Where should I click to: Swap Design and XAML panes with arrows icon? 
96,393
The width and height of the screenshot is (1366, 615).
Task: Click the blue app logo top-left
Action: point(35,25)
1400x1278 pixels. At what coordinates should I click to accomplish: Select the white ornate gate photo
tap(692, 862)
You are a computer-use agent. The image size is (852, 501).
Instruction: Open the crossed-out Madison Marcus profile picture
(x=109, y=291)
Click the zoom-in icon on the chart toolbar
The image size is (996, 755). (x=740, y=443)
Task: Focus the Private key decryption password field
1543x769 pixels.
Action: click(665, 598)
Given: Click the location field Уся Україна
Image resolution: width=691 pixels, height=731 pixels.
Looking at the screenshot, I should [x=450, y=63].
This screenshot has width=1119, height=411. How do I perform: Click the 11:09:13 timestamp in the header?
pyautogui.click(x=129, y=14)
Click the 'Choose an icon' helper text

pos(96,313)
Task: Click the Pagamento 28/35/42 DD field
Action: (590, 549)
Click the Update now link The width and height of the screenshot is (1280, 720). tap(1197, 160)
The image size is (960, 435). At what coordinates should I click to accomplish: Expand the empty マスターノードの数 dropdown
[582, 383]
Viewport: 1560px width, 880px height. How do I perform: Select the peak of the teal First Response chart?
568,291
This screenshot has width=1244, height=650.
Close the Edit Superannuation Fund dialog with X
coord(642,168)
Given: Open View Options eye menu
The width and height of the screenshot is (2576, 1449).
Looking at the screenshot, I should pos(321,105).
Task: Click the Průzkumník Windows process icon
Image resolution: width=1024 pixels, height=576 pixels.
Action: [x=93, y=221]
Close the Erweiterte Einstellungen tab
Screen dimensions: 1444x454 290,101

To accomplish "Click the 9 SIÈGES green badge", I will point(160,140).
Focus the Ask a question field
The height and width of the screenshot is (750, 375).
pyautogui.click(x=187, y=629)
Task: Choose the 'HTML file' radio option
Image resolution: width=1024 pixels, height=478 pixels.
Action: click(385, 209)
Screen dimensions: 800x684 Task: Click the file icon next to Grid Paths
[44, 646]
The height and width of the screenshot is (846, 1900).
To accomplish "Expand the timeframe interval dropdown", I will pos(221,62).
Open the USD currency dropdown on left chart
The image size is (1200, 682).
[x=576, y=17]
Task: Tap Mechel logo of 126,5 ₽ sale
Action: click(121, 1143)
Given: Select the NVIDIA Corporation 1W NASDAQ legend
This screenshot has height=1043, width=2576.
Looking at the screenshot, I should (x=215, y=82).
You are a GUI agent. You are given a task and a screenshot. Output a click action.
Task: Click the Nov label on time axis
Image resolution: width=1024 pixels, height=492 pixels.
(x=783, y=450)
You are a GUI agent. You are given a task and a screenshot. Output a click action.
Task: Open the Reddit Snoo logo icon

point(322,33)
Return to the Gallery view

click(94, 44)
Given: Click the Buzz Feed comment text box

################

▸ **Request**:
Transcribe the lines of the listing above precisely, starting at the line that contains "The height and width of the screenshot is (846, 1900)." and ending at the line that contains "Looking at the screenshot, I should (x=215, y=82).", both included.

▸ **Result of the exercise**:
The height and width of the screenshot is (846, 1900).
To accomplish "Expand the timeframe interval dropdown", I will pos(221,62).
Open the USD currency dropdown on left chart
The image size is (1200, 682).
[x=576, y=17]
Task: Tap Mechel logo of 126,5 ₽ sale
Action: click(121, 1143)
Given: Select the NVIDIA Corporation 1W NASDAQ legend
This screenshot has height=1043, width=2576.
Looking at the screenshot, I should (x=215, y=82).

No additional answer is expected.